### Выбранный текст
------------------------------------
Ekaterinburg, Russia.
№ 21/19
Исходя из нашего разговора, состоявшегося два дня назад, я с полным почтением уведомляю Вас, что получил еще одну телеграмму от Верховного комиссара Его Величества сэра Чарльза Элиота. Сэр Элиот предлагает Вам должность секретаря в его штабе в Омске на условиях, упомянутых в телеграмме от 20 января. Условия такие: 25 фунтов стерлингов ежемесячно с полным пансионом. Сэр Чарльз в телеграмме от 22 января упоминает, что купе в его поезде будет предоставлено в Ваше распоряжение.
Если Вы согласны принять его условия, Его превосходительство хотел бы, чтобы Вы выехали незамедлительно.
Гиббс с благодарностью принял предложение Верховного комиссара. В письме [от 26 марта 1919 г.] своему родственнику[246] Гиббс писал, что посылает ему несколько негативов, сделанных прошлой весной, для возможной продажи прав на их публикацию:
«Дорогой дядя Уилл,
Я посылаю это Вам с капитаном Уэльской гвардии Бергом, который возвращается домой. Капитан состоял на службе в Миссии и сейчас получил отпуск. Он любезно предложил отвезти в Англию мои фотографии. Капитан также поддерживает связь с Уолтером, который, как я полагаю, наилучшим образом сможет позаботиться о том, чтобы они были проявлены. К сожалению, фотографии сделаны на очень старых пленках, и велика опасность того, что ничего не будет видно. Многие из этих фотографий рассказывают о жизни семьи последнего Императора и могут представлять огромный интерес. Я хочу продать права на их публикацию какому-нибудь достойному иллюстрированному еженедельному изданию[247]. […] Я верю, что ты сделаешь все возможное, чтобы помочь мне восстановить мое утраченное состояние. Как ты можешь предполагать, я сильно поиздержался во всех этих передрягах».
------------------------------------
### Исходные записи
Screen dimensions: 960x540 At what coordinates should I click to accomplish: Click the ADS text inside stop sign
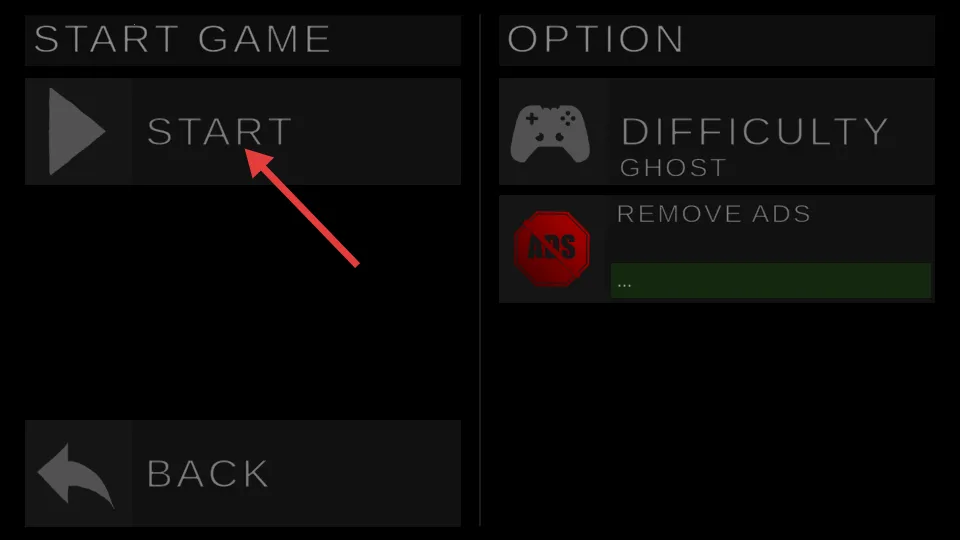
------------------------------------
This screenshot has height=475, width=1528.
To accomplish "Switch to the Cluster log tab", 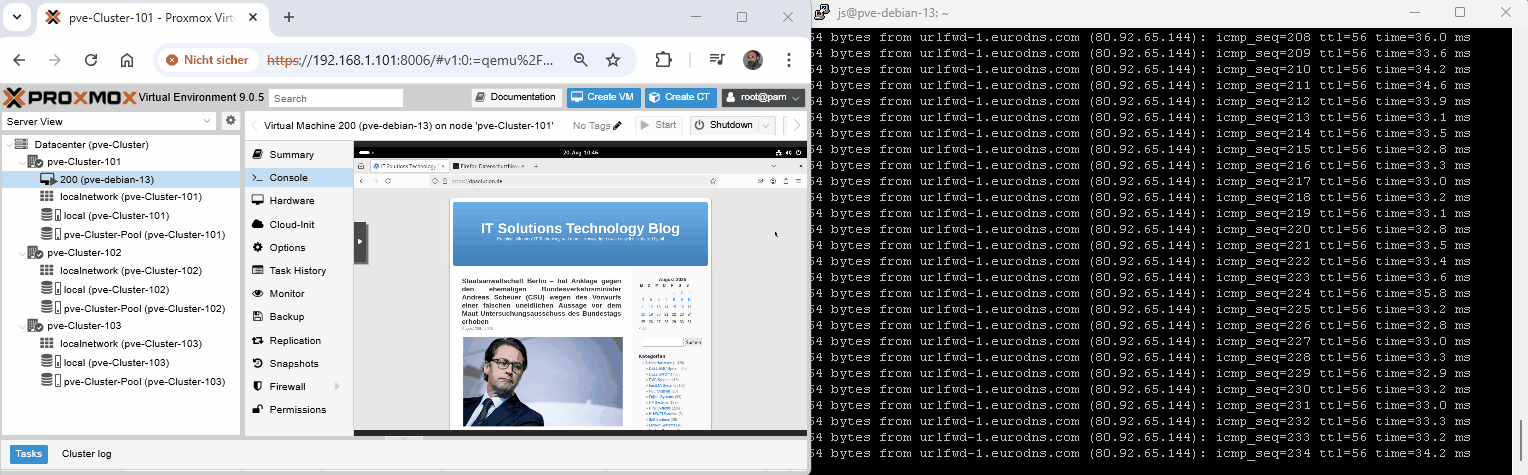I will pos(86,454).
------------------------------------
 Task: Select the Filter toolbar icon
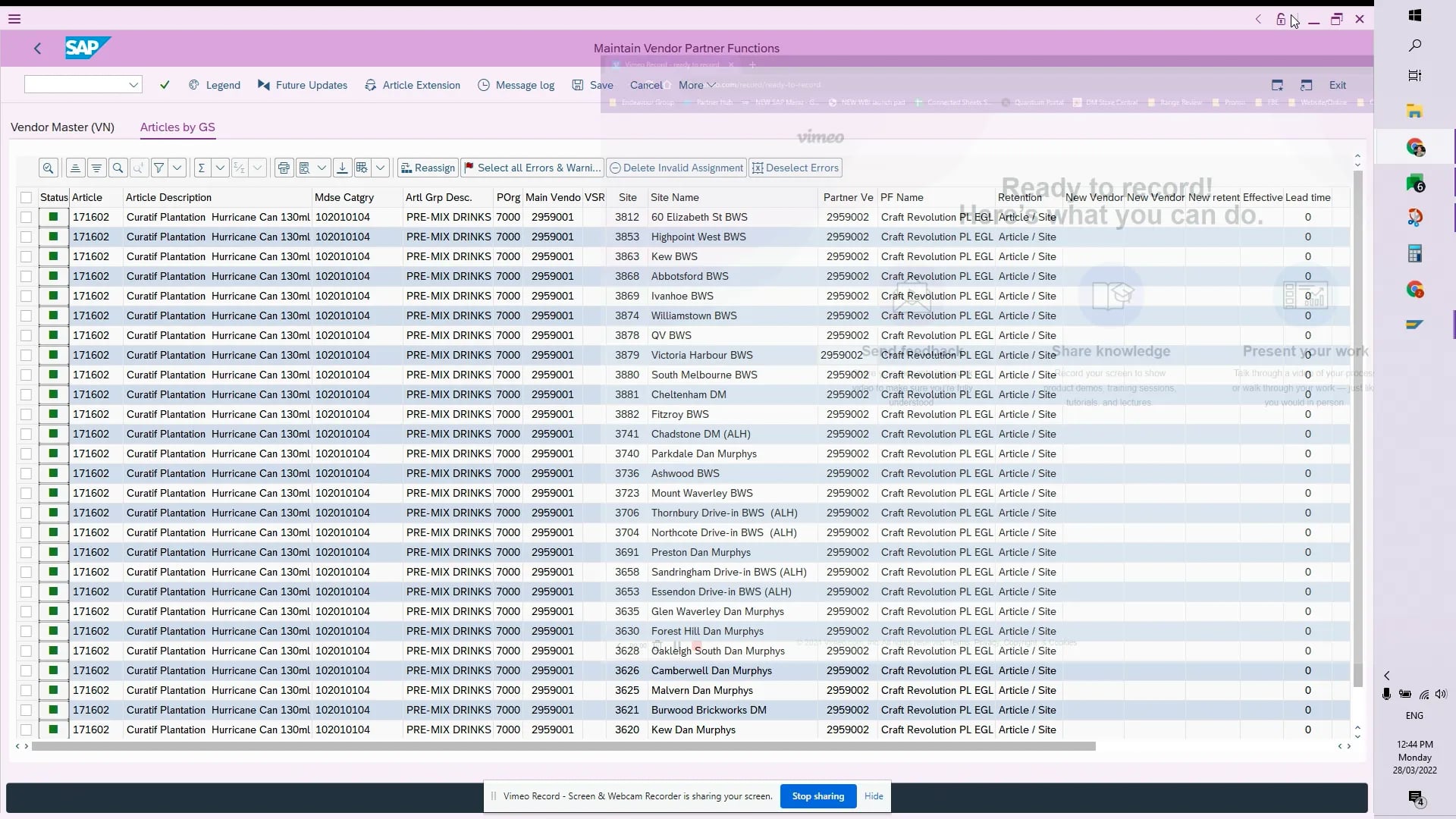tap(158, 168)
------------------------------------
### Список заданий
• 1. Назовите всех людей, которые упомянуты в выбранном тексте по имени или фамилии.
• 2. Перепишите из выбранного текста отрывок, который начинается со слов «Ekaterinburg, Russia.» и заканчивается словами «в Ваше распоряжение.».

### Ответы по заданиям
• 1. Сэр Чарльз Элиот; Гиббс; дядя Уилл; капитан Берг; Уолтер.

• 2.
Ekaterinburg, Russia.
№ 21/19
Исходя из нашего разговора, состоявшегося два дня назад, я с полным почтением уведомляю Вас, что получил еще одну телеграмму от Верховного комиссара Его Величества сэра Чарльза Элиота. Сэр Элиот предлагает Вам должность секретаря в его штабе в Омске на условиях, упомянутых в телеграмме от 20 января. Условия такие: 25 фунтов стерлингов ежемесячно с полным пансионом. Сэр Чарльз в телеграмме от 22 января упоминает, что купе в его поезде будет предоставлено в Ваше распоряжение.